Let's try a minimal example. Please try the following commands with the attached files:

icpc -c test.cxx test2.cxx test3.cxx
icpc -o test.x test.o test2.o test3.o
./test.x

If the output doesn't contain Hi! then the linker is just busted, and you should either see if there is a newer version of binutils available or try gcc.

test.cxx:

#include <cstdio>

extern int x;

int main()
{
    printf("%d\n", x);
}

test2.cxx

#include <cstdio>

int static_function()
{
    printf("Hi!\n");
    return 0;
}

test3.cxx

int static_function();

int x = static_function();
keceli commented 7 years ago

As you guessed icpc compiled version failed to print "Hi", just printed 0. When compiled with g++, it worked fine. I don't understand what is going on with icpc. Any ideas? I am now recompiling Aquarius with ./configure MPICC=gcc MPIC=g++. Any other options do you recommend?

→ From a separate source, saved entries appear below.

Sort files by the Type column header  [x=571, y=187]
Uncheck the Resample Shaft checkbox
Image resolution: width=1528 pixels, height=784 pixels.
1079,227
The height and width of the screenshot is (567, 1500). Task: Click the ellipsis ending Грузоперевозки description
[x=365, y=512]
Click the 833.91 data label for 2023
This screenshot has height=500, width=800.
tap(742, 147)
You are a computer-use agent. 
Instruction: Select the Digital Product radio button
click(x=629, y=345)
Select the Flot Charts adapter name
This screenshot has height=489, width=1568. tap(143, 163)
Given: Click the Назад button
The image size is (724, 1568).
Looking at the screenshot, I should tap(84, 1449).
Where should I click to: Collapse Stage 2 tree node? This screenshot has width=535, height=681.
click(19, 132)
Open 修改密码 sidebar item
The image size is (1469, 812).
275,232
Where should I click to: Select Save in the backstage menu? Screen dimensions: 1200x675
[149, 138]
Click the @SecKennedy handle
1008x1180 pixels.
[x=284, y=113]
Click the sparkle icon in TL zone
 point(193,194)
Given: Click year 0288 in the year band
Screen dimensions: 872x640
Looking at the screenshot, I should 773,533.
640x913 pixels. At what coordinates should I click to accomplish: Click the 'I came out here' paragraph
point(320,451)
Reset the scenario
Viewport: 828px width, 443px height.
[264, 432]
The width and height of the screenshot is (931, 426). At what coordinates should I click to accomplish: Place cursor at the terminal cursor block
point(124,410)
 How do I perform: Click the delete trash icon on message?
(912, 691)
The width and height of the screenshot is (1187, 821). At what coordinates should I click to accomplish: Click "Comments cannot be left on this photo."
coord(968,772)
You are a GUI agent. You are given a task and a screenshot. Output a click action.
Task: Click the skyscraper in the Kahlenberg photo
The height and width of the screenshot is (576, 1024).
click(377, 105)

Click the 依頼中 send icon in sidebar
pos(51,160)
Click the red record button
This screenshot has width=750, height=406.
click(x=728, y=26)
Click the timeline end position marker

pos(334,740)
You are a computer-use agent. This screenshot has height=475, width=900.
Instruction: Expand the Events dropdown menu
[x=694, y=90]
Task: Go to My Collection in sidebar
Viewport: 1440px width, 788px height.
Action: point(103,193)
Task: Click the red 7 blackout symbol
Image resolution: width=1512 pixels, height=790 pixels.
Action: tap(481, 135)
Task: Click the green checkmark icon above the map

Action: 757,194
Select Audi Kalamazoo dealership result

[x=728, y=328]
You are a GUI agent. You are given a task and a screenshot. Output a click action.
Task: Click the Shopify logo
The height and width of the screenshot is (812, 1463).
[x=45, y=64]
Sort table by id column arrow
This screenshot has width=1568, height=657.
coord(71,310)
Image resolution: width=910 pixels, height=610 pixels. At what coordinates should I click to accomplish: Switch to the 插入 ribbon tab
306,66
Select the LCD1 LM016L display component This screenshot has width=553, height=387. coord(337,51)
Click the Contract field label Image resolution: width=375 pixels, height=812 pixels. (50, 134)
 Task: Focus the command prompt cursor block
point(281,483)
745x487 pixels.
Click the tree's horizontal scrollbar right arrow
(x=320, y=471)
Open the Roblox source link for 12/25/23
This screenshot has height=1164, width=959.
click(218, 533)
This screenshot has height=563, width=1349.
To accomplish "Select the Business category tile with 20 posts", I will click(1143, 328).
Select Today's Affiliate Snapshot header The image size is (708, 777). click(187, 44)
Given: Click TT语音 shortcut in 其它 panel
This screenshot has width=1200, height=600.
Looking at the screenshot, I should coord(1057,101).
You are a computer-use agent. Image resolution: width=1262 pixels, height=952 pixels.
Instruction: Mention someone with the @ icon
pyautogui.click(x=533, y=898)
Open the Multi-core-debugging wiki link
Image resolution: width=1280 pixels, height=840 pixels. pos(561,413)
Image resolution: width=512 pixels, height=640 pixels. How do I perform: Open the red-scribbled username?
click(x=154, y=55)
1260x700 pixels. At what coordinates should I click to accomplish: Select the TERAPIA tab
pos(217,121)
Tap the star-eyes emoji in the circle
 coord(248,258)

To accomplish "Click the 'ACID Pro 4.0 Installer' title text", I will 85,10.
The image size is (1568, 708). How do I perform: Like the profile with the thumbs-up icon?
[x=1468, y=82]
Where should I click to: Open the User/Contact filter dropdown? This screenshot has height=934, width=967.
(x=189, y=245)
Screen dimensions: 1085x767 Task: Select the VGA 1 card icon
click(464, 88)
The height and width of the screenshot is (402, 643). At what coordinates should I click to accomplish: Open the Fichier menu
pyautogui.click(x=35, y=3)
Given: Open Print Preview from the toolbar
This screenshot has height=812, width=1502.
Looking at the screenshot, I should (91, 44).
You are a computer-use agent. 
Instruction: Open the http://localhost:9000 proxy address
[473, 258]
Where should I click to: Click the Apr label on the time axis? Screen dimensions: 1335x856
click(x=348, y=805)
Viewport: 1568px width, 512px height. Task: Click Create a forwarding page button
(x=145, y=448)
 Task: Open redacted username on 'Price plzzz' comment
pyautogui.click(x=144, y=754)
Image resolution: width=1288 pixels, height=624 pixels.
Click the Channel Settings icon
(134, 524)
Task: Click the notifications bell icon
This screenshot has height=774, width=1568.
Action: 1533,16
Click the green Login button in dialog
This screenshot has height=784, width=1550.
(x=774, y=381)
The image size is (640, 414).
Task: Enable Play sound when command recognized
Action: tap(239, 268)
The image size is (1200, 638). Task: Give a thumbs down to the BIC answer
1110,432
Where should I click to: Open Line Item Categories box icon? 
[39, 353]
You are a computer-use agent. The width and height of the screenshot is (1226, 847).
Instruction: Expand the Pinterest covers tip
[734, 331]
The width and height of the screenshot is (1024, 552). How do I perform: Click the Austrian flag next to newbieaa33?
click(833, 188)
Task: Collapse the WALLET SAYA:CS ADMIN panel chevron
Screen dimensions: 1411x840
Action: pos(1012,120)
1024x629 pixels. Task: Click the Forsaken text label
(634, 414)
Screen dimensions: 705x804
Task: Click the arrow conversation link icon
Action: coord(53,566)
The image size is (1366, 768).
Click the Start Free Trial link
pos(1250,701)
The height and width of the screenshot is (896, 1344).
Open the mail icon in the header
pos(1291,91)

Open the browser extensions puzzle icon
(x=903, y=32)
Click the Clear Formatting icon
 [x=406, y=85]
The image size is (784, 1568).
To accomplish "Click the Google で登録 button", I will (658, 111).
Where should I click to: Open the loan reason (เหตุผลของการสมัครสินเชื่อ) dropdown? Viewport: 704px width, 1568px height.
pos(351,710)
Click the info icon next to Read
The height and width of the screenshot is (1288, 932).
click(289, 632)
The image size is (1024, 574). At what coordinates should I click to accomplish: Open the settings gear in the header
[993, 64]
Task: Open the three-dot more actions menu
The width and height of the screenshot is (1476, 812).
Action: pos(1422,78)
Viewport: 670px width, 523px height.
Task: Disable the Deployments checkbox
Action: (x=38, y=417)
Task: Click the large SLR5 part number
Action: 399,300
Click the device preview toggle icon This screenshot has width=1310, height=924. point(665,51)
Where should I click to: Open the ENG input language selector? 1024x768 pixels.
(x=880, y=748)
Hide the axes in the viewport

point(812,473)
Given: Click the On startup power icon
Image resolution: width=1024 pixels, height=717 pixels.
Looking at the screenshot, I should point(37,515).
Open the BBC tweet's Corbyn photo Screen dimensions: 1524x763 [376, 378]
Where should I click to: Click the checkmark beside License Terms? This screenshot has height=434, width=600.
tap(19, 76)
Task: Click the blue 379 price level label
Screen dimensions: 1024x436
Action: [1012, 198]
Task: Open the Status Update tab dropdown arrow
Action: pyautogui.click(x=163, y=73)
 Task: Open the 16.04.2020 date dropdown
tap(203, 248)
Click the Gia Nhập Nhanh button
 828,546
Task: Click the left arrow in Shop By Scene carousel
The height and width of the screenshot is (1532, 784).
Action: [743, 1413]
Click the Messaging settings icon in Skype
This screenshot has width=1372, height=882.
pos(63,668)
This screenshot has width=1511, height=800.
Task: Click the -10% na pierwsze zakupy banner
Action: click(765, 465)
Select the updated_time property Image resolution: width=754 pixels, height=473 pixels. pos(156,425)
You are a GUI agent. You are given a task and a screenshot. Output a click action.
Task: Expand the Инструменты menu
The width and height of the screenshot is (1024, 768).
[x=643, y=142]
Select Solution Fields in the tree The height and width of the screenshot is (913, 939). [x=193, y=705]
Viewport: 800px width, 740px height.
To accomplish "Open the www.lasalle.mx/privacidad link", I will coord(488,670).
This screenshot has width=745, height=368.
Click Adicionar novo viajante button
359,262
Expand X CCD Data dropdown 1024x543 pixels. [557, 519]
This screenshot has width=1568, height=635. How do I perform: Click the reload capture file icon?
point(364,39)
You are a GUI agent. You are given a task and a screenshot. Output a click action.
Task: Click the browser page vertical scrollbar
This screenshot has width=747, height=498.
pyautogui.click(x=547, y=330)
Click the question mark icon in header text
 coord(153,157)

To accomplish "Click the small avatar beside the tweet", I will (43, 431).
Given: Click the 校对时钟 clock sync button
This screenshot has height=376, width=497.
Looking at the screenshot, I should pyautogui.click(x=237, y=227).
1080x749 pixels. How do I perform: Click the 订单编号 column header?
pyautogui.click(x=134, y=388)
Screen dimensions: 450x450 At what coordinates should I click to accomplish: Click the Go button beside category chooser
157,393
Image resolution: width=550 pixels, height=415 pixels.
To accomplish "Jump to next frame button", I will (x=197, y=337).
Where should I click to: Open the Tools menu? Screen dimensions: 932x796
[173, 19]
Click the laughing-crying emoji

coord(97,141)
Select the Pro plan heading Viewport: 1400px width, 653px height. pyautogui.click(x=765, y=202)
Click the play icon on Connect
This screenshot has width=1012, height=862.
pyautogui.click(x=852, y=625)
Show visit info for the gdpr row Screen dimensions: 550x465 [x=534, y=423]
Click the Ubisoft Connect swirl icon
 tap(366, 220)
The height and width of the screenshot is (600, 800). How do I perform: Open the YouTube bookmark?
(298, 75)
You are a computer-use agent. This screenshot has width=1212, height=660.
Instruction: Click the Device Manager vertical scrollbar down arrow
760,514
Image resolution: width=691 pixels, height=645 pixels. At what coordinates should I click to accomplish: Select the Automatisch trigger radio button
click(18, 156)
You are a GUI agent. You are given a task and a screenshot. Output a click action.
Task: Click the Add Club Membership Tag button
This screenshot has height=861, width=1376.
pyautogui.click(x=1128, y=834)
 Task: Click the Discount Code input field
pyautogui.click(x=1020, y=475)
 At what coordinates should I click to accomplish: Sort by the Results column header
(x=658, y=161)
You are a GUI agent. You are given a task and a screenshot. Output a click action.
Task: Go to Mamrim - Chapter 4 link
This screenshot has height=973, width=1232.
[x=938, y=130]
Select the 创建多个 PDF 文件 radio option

devinamatthews commented 7 years ago

I literally looked through the ld source code and I couldn't even figure out how it manages to work on my machine, much less not work on yours. It might have something to do with how icpc names the static initialization functions (__sti__* instead of __GLOBAL_*). Using gcc or another version of binutils is all I can think of.

Since this seems to not be a problem with aquarius per se, I am closing the issue.